La contrainte du hamster et du couteau suisse

Chaque semaine, découvrez les chroniques sur la vie au bureau réalisée par Sophie Peters. Anecdotes, conseils, expériences : pour sourire mais aussi mieux se sentir dans son job.

 

Êtes-vous plutôt hamster ou couteau suisse ? Ma question vous étonne ? Je vous explique : depuis plusieurs mois, lorsque je partage avec des femmes ou des hommes des confidences sur leur vie professionnelle, mais aussi privée, cela finit invariablement par l'une de ces deux images. Dans un sourire fatigué teinté d'anxiété la première raconte : « Je me sens comme un hamster qui pédale dans sa petite roue. Je n'en vois pas la fin et je me demande quand tout cela va s'arrêter. » La seconde est un peu plus positive mais tourne vite à l'amertume : « Je suis un couteau suisse, je fais tout y compris ce qu'il y a de plus ingrat. De toute façon je n'ai pas le choix. » Contrainte. Voilà où nous en sommes.

 

Heureux et rassurés d'avoir encore un job, on se dit tous qu'il faut rester dans la course, augmenter la rigueur de notre gestion, sous peine d'être « précarisé ». On a le sentiment qu'il faut « se défoncer » toujours plus. Etre liés en permanence avec nos engins « intelligents », nous sommes devenus de vastes étendues sans frontières intérieures. Tous pris dans un faisceau inextricable d'informations à ingurgiter et de décisions à prendre, rêvant de nous en échapper. Savez-vous que la dernière tendance en matière de tourisme, ce sont les « voyages intérieurs » ? C'est dire notre besoin infini de nous retrouver. Car à force d'être trop centrés sur l'action nous avons perdu notre capacité d'introspection et ce faisant, les données de notre système de référence.

 

 

 

 

Sortir de la contrainte

 

 

 

 

Ce à quoi nous croyons vraiment, ce qui nous forge comme sujet. Savoir à un moment s'arrêter, faire un « break », est désormais essentiel. Revenir sur notre vie pour identifier les moments clés, réfléchir aux transformations qu'ils ont induites en nous, et mesurer en quoi ils ont durablement influencé notre propre construction. Voilà la meilleure façon de savoir à quoi nous croyons vraiment, de trouver notre sens et d'utiliser au mieux nos atouts. Sans se laisser mener par les éléments extérieurs. Sortir de la contrainte, c'est sortir de la position d'objet. Mais, pour être sujet, il nous faut un projet personnel. Au-delà de ce qui nous est proposé, de ce que nous avons choisi, que voulons-nous ? Rien n'est futile en la matière.

 

Le projet oriente et nous aide à savoir où nous tourner.
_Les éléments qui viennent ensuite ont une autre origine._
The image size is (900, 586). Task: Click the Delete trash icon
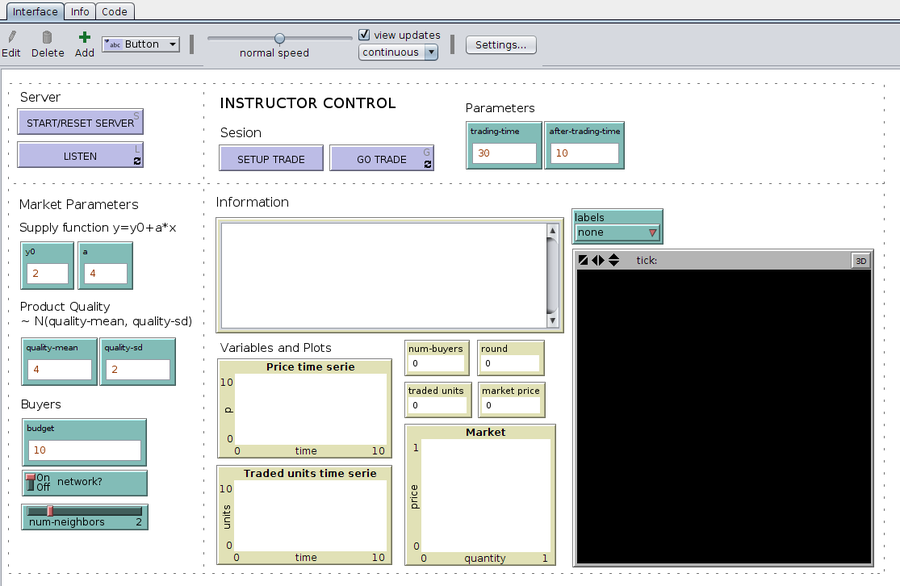46,37
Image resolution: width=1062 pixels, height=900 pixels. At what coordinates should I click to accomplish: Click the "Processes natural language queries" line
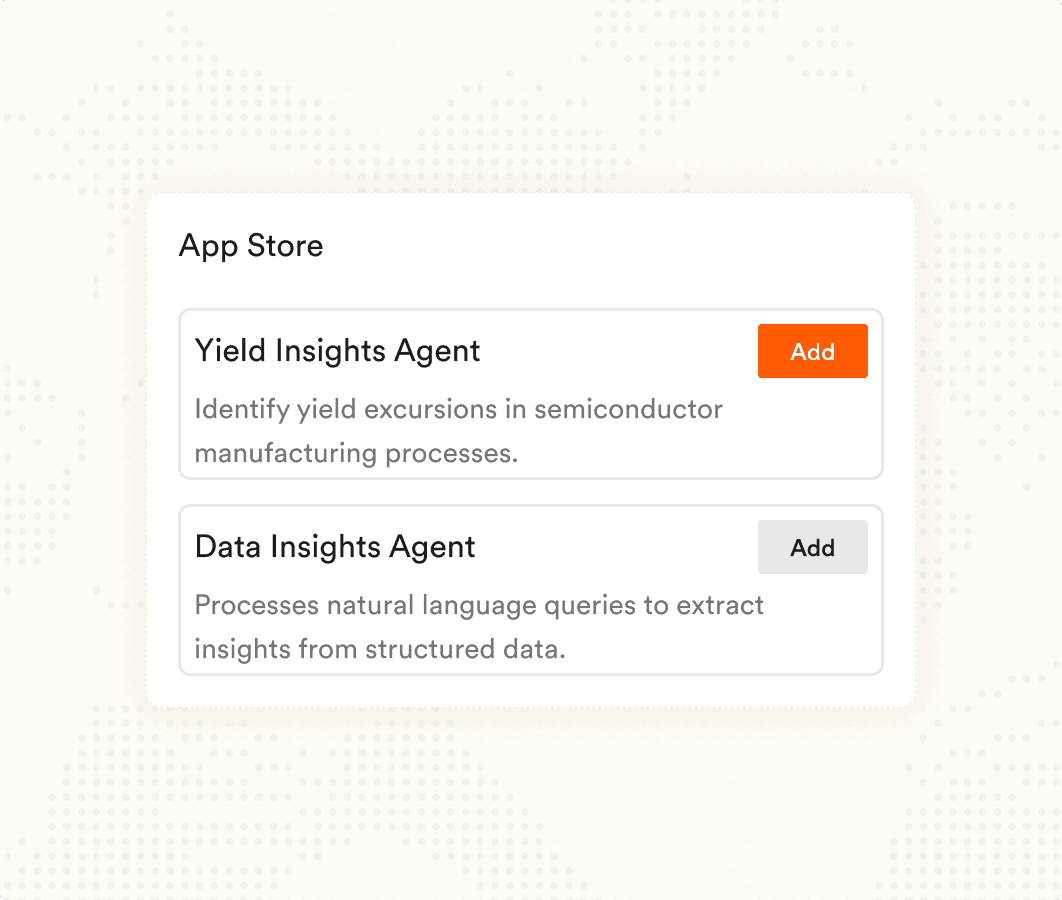coord(479,605)
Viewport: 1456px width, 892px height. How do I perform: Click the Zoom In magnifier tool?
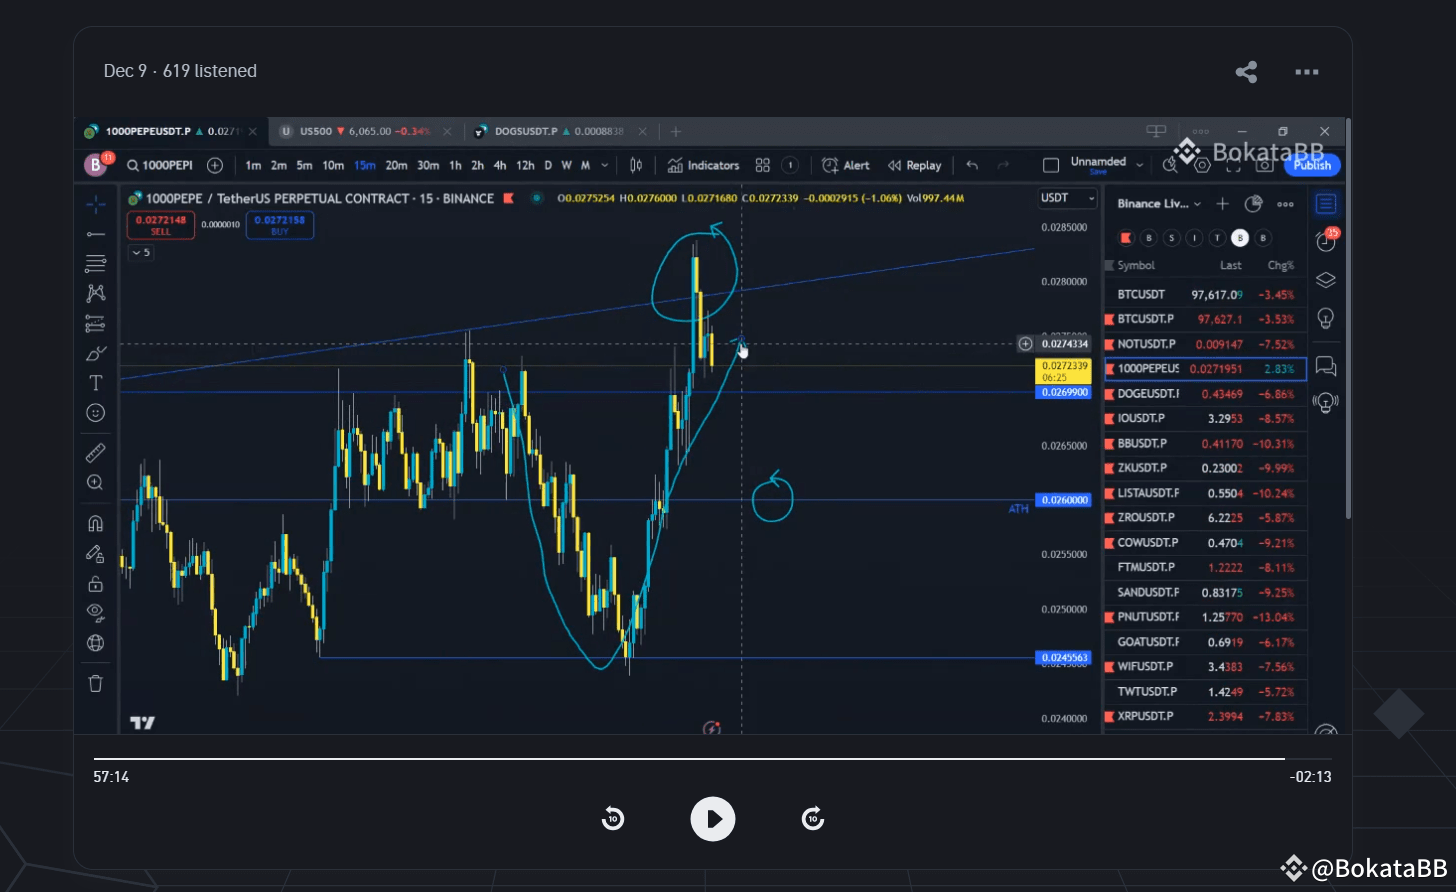tap(96, 483)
Il diminue la peur. Se laisser porter par les autres et par les événements ne nous rend pas heureux. D'autant que la fuite en avant dans l'activisme professionnel constitue souvent notre meilleur alibi pour se procurer l'illusion d'avoir donné un sens à sa vie quand d'autres repères ont disparu (éclatement de la famille, déceptions sentimentales, difficultés relationnelles). Or être dépendant de notre environnement est le plus fort générateur de stress. C'est même physiologique, le c?ur accélère et le corps se met sous tension. Pour sortir du sentiment d'impuissance (celui du hamster) ou de celui de se croire indispensable (le couteau suisse), il faut se mettre au service de son objectif (être sujet) et non se brancher en permanence sur l'extérieur (un objet dans le projet des autres). Mais attention ! Le hamster tombe vite en dépression quand il ne peut plus pédaler. Quant au couteau suisse, il faut le manier avec précaution sous peine de se blesser. L'un comme l'autre, soyez prudent. Allez-y doucement, en vous respectant. Commencez peut-être par vous programmer un petit « voyage intérieur » dans les prochains jours.